TO DO: The entries below contain a line with "Where should I click to: Click" and a line with "Given: Click the". Quote exactly those two lines and all lines between them.

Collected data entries
_ _ _ _

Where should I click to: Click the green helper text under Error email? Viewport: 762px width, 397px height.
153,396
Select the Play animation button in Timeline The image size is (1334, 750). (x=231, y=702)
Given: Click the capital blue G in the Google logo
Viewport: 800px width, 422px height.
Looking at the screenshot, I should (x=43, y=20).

_ _ _ _

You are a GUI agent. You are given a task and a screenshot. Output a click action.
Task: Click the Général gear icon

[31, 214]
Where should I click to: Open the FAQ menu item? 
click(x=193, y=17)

_ _ _ _

TASK ANSWER:
Where should I click to: Click the green helper text under Error email? Viewport: 762px width, 397px height.
153,396
Select the Play animation button in Timeline The image size is (1334, 750). (x=231, y=702)
Given: Click the capital blue G in the Google logo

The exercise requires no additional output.